= Prompt =
I need the lines from the one holding "Task: Open the For authors menu" to the last line of the data below repeated exactly, both included, without pictures.

= Screenshot grounding data =
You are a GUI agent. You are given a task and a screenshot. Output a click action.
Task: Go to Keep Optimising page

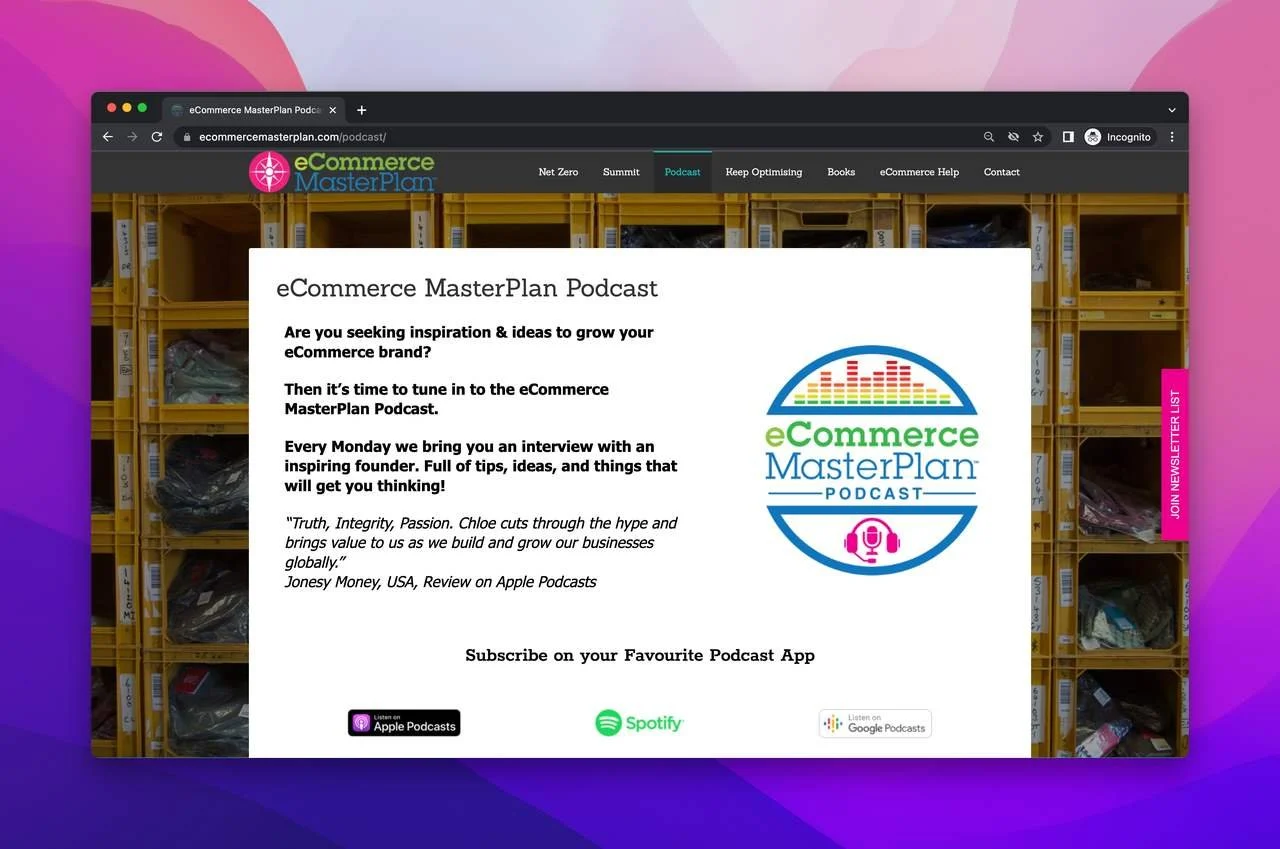tap(763, 172)
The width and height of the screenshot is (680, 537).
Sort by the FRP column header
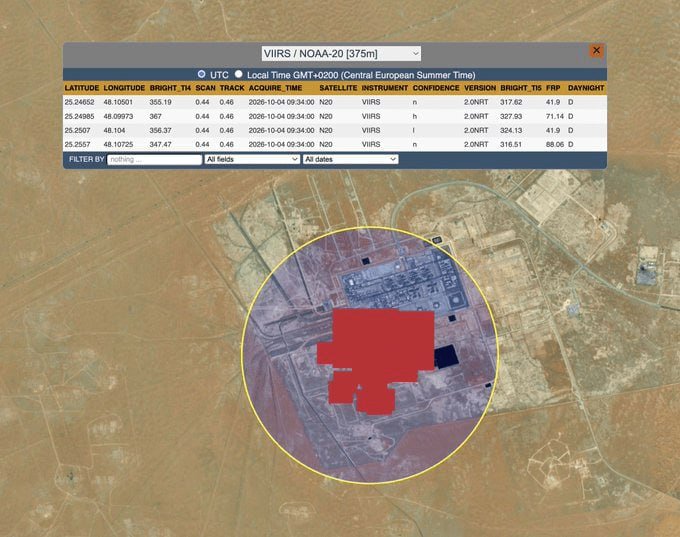[x=553, y=88]
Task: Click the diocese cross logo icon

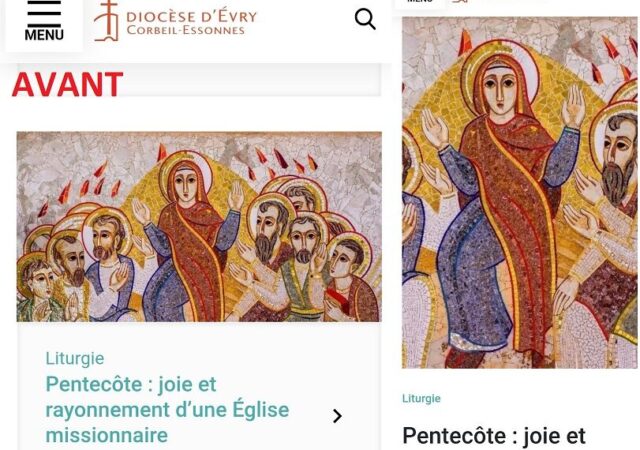Action: [107, 20]
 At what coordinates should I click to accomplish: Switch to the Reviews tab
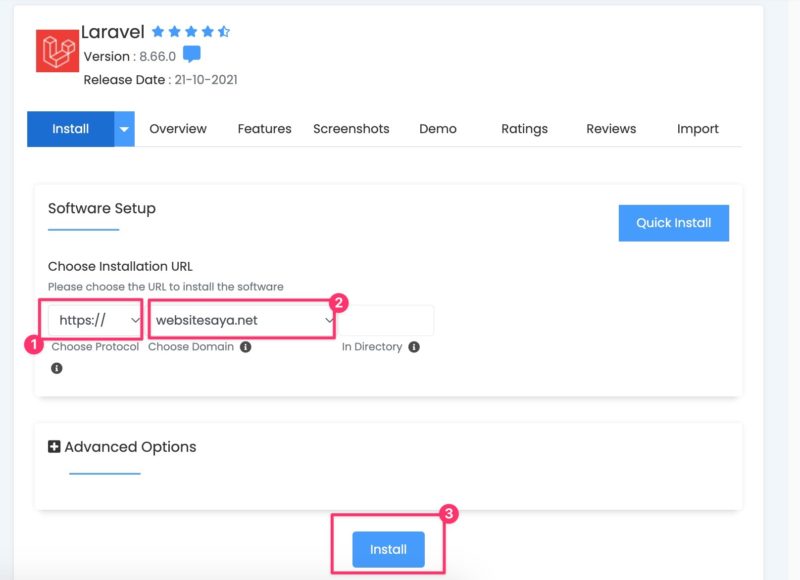pyautogui.click(x=610, y=128)
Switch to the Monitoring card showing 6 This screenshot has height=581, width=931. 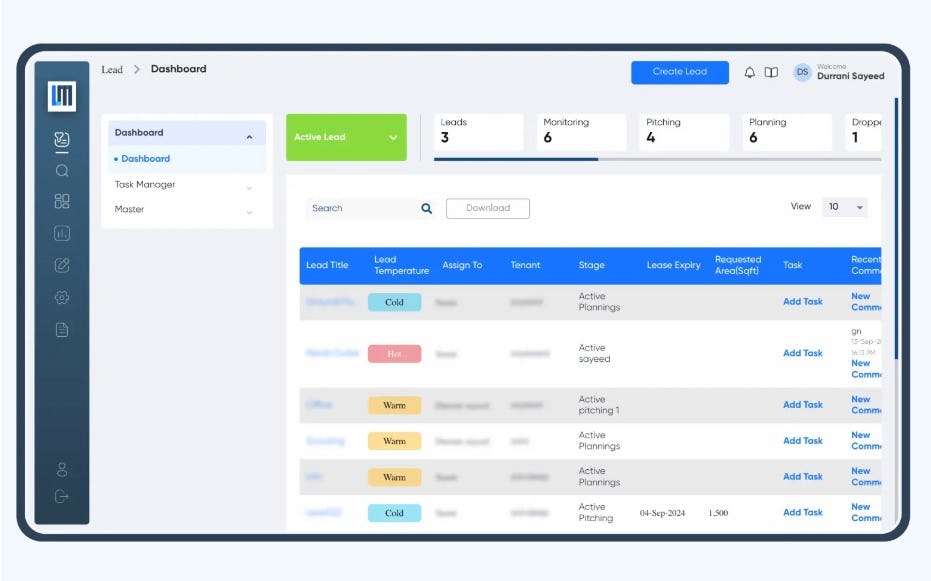(578, 131)
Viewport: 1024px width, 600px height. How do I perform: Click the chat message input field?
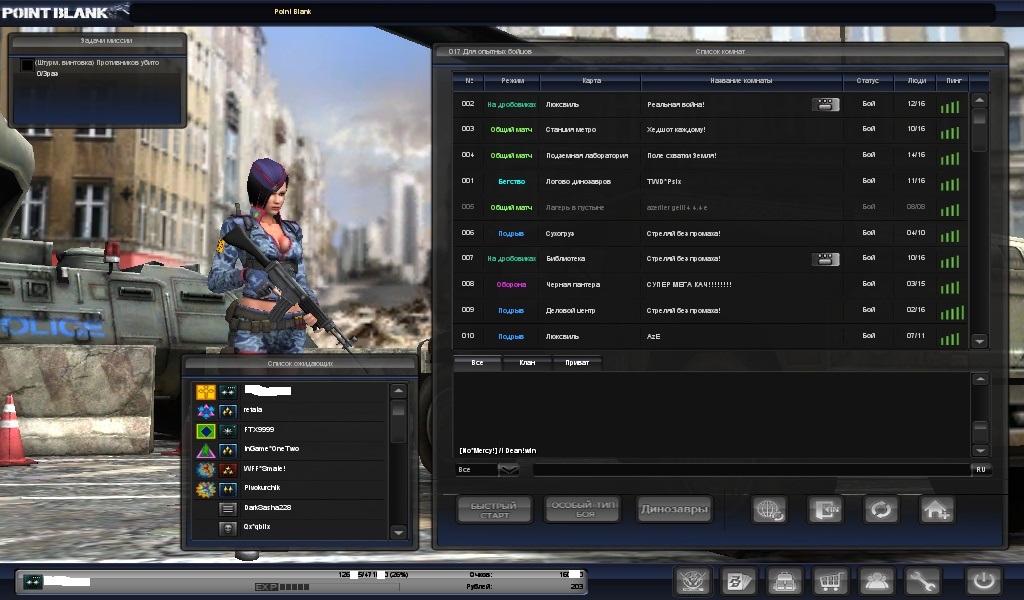pos(750,469)
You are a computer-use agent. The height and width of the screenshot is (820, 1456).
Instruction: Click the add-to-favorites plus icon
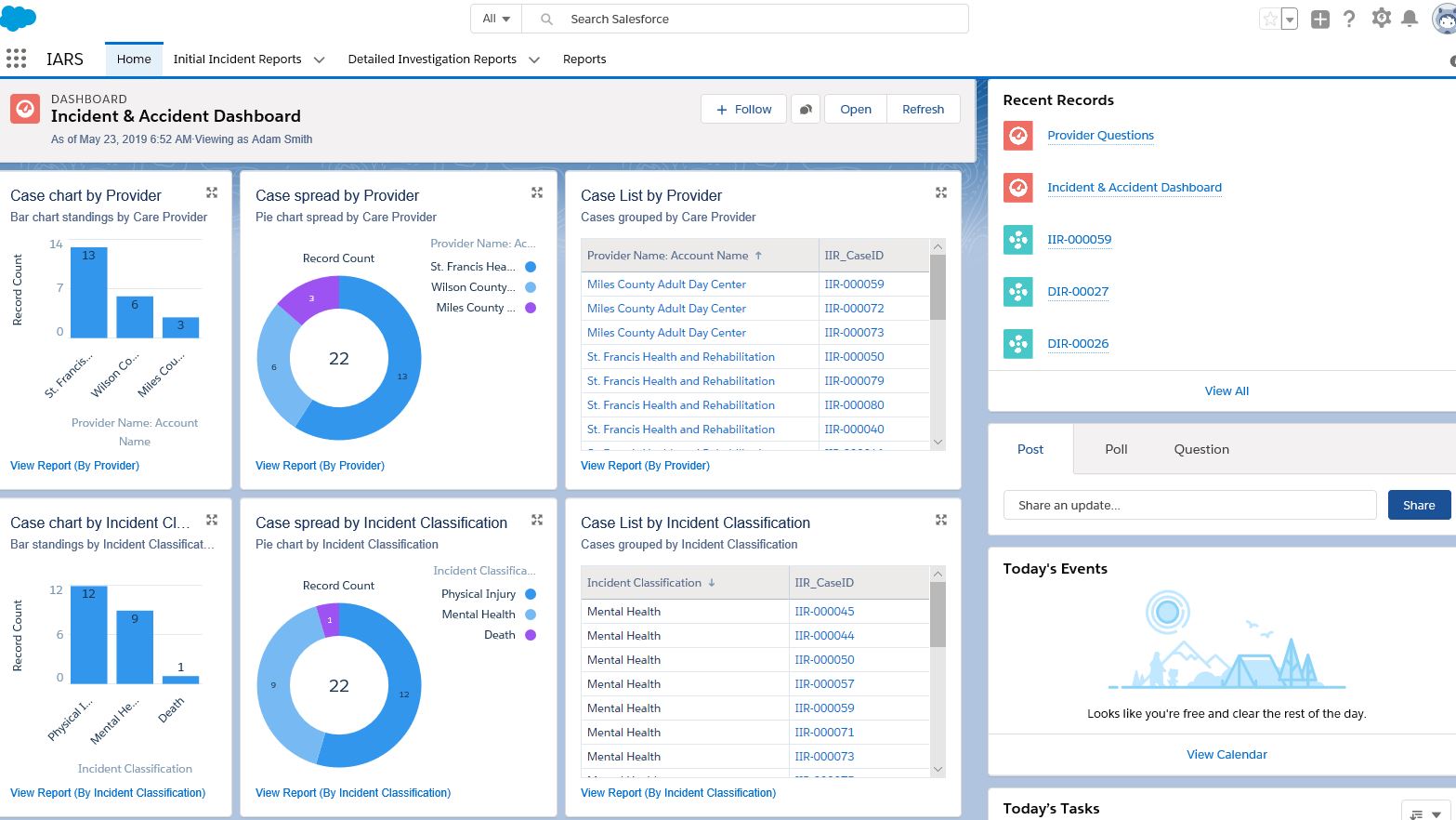(x=1319, y=18)
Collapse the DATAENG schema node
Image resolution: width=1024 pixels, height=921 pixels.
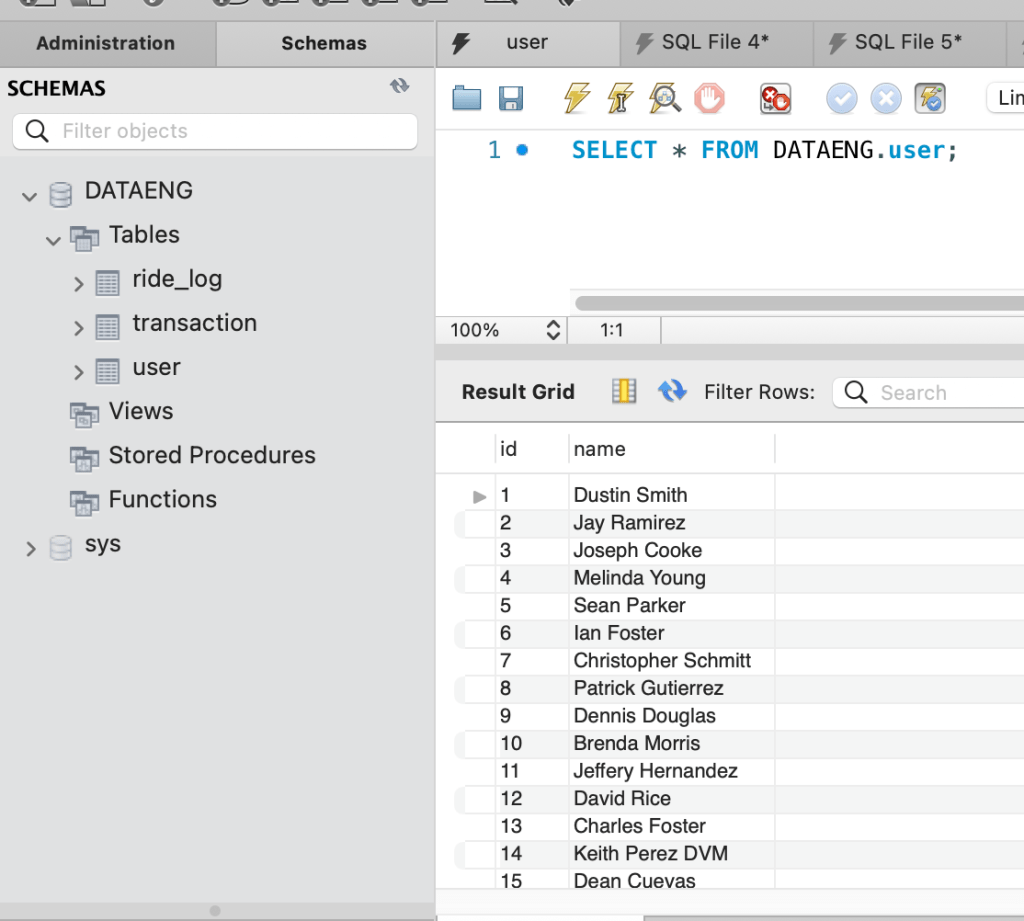[29, 196]
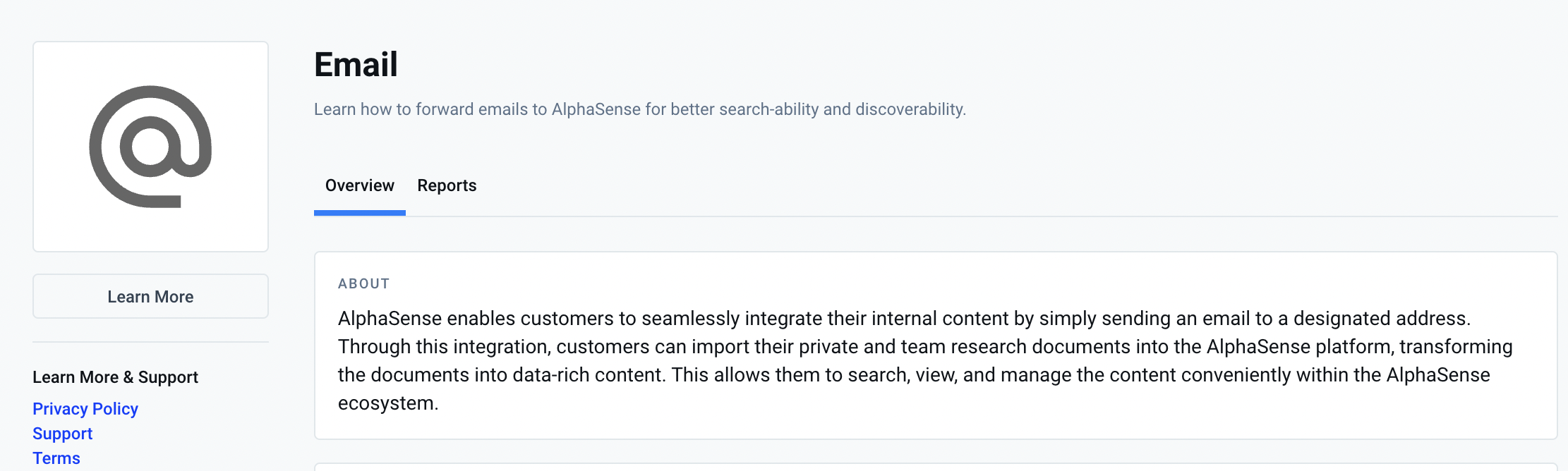The image size is (1568, 471).
Task: Click the paragraph line starting 'AlphaSense enables customers'
Action: tap(904, 319)
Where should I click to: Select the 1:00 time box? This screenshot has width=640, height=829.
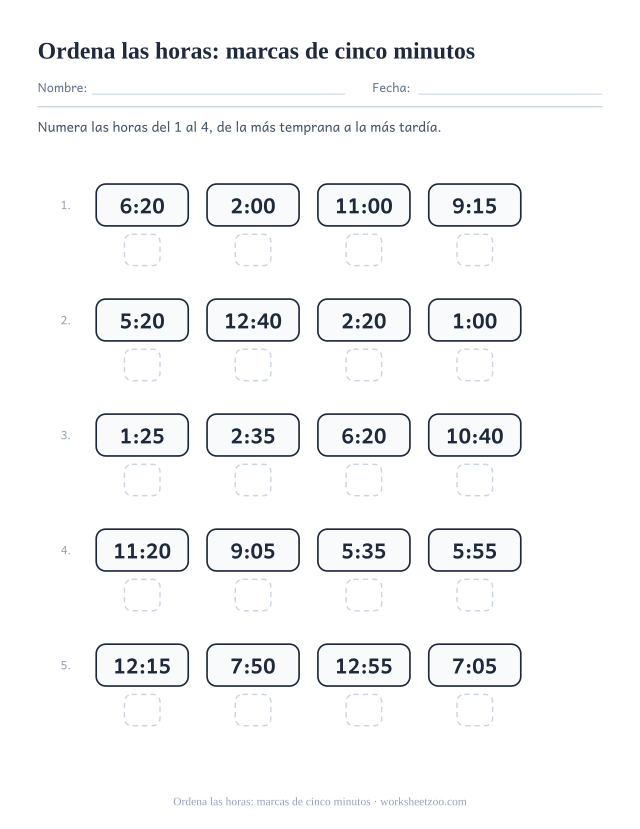475,320
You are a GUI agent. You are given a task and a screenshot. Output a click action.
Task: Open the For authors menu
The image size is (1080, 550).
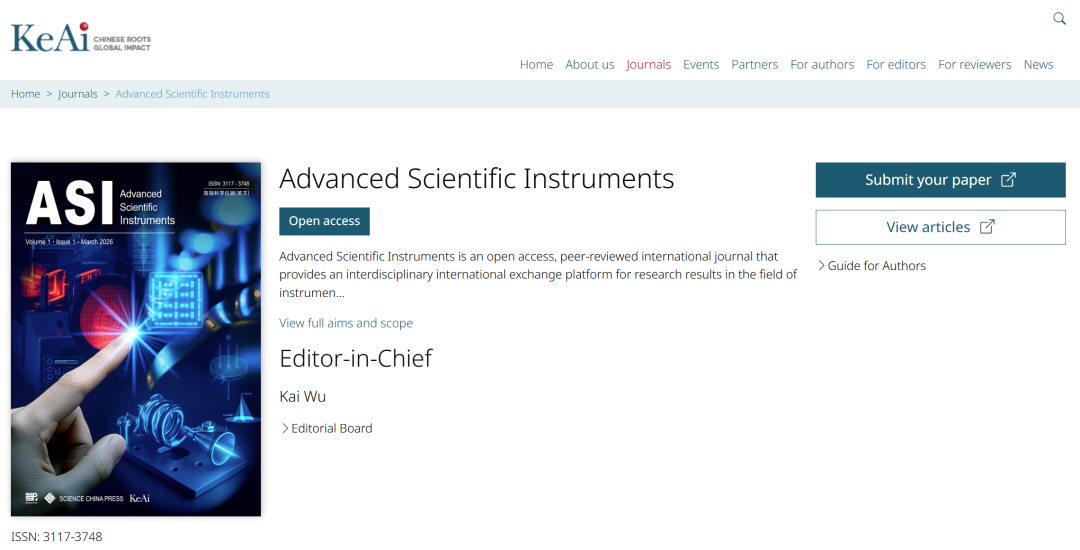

= Solution to this task =
Task: Open the For authors menu
The image size is (1080, 550).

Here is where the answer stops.